Yes indeed, the phrase “turning people into X” is a bit infelicitous, though I was just picking up on other usages I’ve seen in the VRM context. In a previous preso (see slide 13), maybe I did a better job of this, discussing the pair of asymmetries going on here: a customer needs to be able to face vendors more as if he/she were a big web server, and a vendor needs to face customers more as if it were an individual.
My intent is that our approach is compatible with the Mine approach, in that a Relationship Manager could itself be a service provider for any data the user cares to self-host, with Atom feeds in particular — even if their entries point to data residing elsewhere — being a natural fit. Our assumption has been that an individual’s data may continue to be multi-sourced for a long time, and so it’s convenient to get the benefits of an authorization hub even if the data isn’t kept at the same place.
In our work, we’re finding that, with a set of clearly defined entities and a clear protocol between them, it becomes possible to compare architectural approaches that choose to co-locate two or more of the entities. Stay tuned for some comparative diagrams on that very soon.
“In our work, we’re finding that, with a set of clearly defined entities and a clear protocol between them, it becomes possible to compare architectural approaches that choose to co-locate two or more of the entities. Stay tuned for some comparative diagrams on that very soon.”
In plain english, that means “we think that the thing to do is tie together the relationships between separate services and/or objects, rather than centralise them” – yes?
Alec– Thanks for the reminder to blog more about that. Will try to get to that today. I’m not sure I understand your paraphrase…sorry about that. But here’s another brief attempt:
If you define a useful set of conceptual entities and the canonical communications between them, then you have an interesting new tool for describing deployment scenarios where multiple entities live in the same “software body” vs. where they don’t.
A non-ProtectServe-related example is the concept of a “user agent” communicating with an HTTP server. By defining the basic communication mechanisms of a user agent, you can discuss browsers, RIAs, and various other software that embeds (maybe multiple) user-agent interfaces more intelligently.

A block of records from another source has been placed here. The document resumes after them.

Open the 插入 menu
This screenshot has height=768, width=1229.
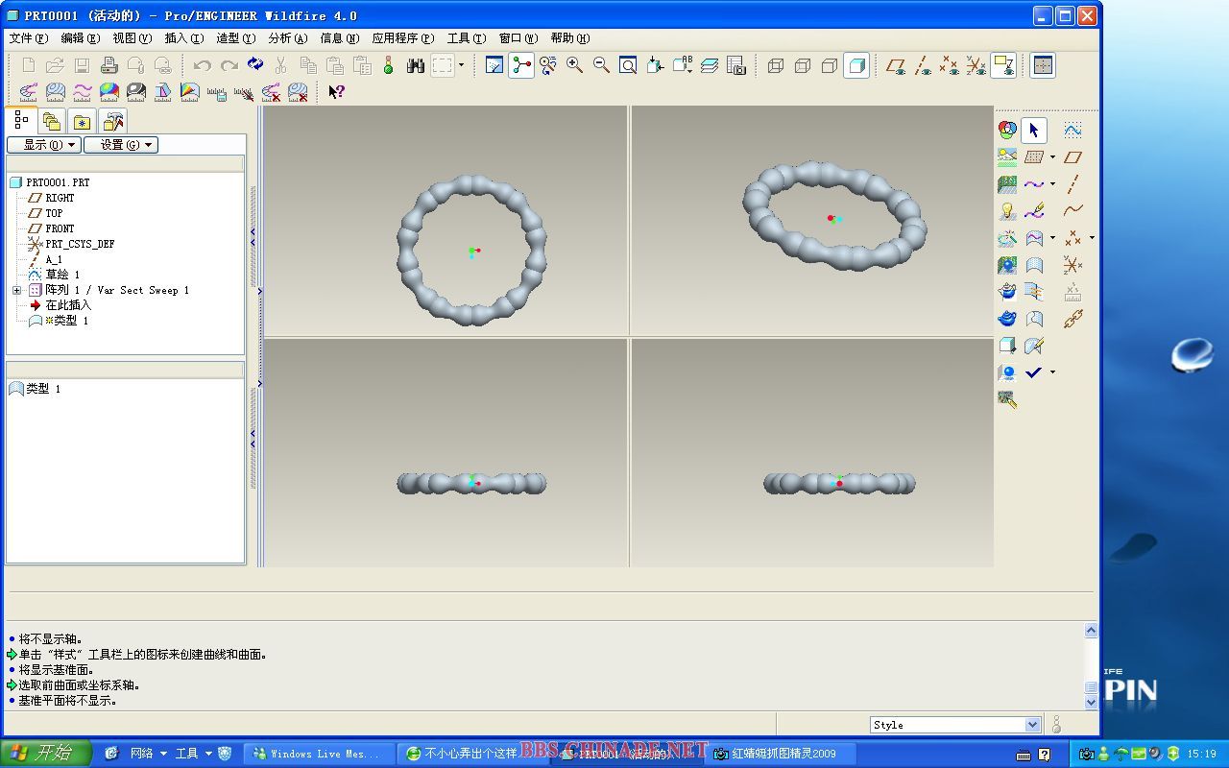coord(183,38)
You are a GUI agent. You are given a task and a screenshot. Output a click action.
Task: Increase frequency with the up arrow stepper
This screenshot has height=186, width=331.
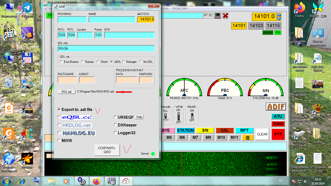click(x=279, y=15)
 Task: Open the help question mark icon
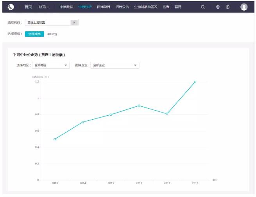pyautogui.click(x=227, y=7)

This isn’t an original point, I’ll admit. :-) It’s just a consequence of protocol design.
While I’m happy to see you use my photo, I would appreciate it if you could follow the guidelines of the CC license that is attached to it.
Hi Steve– I apologize; I missed seeing the specific attribution instructions you had provided. I’ve added the attribution (and appreciate the opportunity to correct my usage of your content, following the permissioning policies you had laid out, given the subject of the post!).

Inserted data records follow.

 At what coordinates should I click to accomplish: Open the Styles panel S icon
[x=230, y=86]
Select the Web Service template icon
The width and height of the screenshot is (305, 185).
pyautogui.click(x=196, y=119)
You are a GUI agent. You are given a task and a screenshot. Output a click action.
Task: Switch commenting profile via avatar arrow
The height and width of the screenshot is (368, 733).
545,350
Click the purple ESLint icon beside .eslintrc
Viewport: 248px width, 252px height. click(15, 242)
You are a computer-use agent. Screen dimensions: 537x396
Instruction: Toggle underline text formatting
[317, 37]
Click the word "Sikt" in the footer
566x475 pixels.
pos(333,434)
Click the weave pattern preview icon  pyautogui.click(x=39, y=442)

Hey, no worries – Flickr’s setup isn’t exactly user-friendly, and I didn’t mean to come across as gruff as my previous comment sounds. What I normally see people who use my photos do is drop a much smaller version of what you added just under the photo, which would probably look a lot nicer in your post.

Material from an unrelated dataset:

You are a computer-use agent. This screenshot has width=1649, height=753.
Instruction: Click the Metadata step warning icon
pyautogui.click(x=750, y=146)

Anyway, thank you for the quick response.
Thanks for your good nature about this! :) Actually, Flickr makes an interesting case study for the ideas I’ve been pursuing with this ProtectServe thingie (now being worked on as UMA). I like that Flickr lets me search only for content that I’m legally able to use, but CC is only expressed as a unilateral policy rather than as something I need to positively agree to before I use the image. (In our UMA effort, we should probably think about whether we can make a hot-linking use case, like the above, work.)